> [TEXT FOR ANALYSIS]
My chiropractor and I share common family history. His father restored old tractors including a 1953 Ford Jubilee, and his mother hailed from Barbourville, Kentucky. My father rebuilt a 1953 Chrysler engine and restored a 1959 Edsel Ranger. And Granny praised Barbourville’s camp meeting as the best in Appalachia.
I owe these trips down memory lane to painful and persistent sciatica. And that commenced when I dismissed smart body-mechanics I’d learned in my “Fundamental Movement” course at Central Michigan University, 1968.
Although lower back aches afflicted my mother and two of my four sisters, I avoided bodily injuries and surgery. But when you’re a granddaughter of a farm wife who cooked and cleaned for company until she reached eighty, you’re prone to remain confident about what you can lift and carry when you’re seventy.
In retrospect, a hard fall on snow-covered ice a decade ago, and lifting 37-pound boxes of books led me to a decisive moment in August 2019.
“I think my chiropractor can help you,” my medical doctor said.
Oh no. I didn’t want to add another name and phone number to my list of two doctors. And I guessed one adjustment wouldn’t undo my damage.
However, my physician looked me in the eye and handed me a business card. “I suggest you make an appointment at your earliest convenience.”
An x-ray revealed arthritis in L4 and 5. I recalled Mom’s “arthur-itis,” her willpower to bear discomfort, and determined to trust my genetics and the chiropractor to untangle the mess I’d made of my body.
Within several months, the searing trauma subsided. I began morning sit-ups and pushups, working my way from twenty to a hundred sit-ups and forty push-ups.
“Just keep doing what you’re doing,” my chiropractor said. “Remember, magnesium and heat are what your back needs. Not cold.”

(Collected data entries)
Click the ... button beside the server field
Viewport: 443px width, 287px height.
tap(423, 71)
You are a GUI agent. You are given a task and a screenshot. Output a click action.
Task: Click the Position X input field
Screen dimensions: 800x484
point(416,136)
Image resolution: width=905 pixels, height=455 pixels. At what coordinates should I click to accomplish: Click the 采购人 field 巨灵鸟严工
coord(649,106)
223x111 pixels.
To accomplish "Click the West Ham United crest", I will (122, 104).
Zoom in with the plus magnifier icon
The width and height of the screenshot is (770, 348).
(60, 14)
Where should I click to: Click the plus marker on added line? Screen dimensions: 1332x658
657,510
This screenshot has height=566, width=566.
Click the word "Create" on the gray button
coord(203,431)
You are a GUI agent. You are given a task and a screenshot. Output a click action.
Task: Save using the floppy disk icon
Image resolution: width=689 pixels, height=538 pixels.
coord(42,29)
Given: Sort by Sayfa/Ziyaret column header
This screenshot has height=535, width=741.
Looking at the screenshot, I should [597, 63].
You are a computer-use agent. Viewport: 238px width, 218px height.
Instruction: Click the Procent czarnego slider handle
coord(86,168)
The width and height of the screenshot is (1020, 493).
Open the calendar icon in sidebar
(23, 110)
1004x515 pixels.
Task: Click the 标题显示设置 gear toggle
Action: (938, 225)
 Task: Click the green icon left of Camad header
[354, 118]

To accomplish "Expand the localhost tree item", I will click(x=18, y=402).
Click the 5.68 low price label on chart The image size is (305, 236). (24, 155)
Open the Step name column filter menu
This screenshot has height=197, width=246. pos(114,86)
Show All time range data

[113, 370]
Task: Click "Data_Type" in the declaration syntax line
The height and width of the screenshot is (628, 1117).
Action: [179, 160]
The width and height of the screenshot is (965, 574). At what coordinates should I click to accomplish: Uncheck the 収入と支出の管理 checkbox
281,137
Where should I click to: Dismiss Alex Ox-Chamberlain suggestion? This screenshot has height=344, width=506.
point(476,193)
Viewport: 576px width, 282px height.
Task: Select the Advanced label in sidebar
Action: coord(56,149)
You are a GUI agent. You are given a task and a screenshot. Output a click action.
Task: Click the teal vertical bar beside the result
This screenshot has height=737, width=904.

> [WORK INSTRUCTIONS]
1) Answer these questions from the account of sciatica and chiropractic care above:
(a) What was the model year of the Ford Jubilee that the chiropractor's father restored?
(b) In what year did the writer take the "Fundamental Movement" course?
(c) What did the x-ray reveal?
2) Decide whether each statement agrees with the account of sciatica and chiropractic care above. Answer yes or no, and quote the words from the account that settle it.
(a) The writer's father restored a 1959 Edsel Ranger.
(b) The chiropractor recommended cold for the writer's back.
(c) The writer started out doing a hundred sit-ups each morning.
3) Carry on the account of sciatica and chiropractic care, picking up right after its final sentence.

> [RESPONSES TO THE EXERCISE]
1)
(a) 1953
(b) 1968
(c) Arthritis in L4 and 5

2)
(a) Yes: "restored a 1959 Edsel Ranger"
(b) No: "magnesium and heat are what your back needs. Not cold."
(c) No: "working my way from twenty to a hundred sit-ups"

3)
Month by month I passed 2020 checking off another visit on my calendar, enjoying first-time-grandfather stories about his granddaughter.
“How is it someone so little can melt your heart in a second?” he said during a treatment.
On cue, his receptionist knocked on the door. “Your wife, daughter, and granddaughter stopped by to see you.”
“Would you like to meet my little angel?” he asked.
There’s more to healing someone’s suffering than ultrasounds, adjustments, and vitamins.
And of all ancient occupations known to humankind, he said upon my last appointment, “I’m sowing buckwheat this spring on some of our acreage up north.”
“Then I think you might want a few beehives. I’ve read there’s nothing like dark, buckwheat honey,” I replied.
“That reminds me. Thanks for the eggs,” he said.
The man who can’t wait to turn the key on his tractor to plow and sow seed is also thinking of raising egg-layers when he retires.
Dear Reader, after building our friendship, I’ll miss my monthly adjustments of spine, soul, and spirit.
Perhaps the man who heals people and his little angel will appreciate some hen coaching.
And I’d love to see his father’s 1953 Ford Jubilee tractor.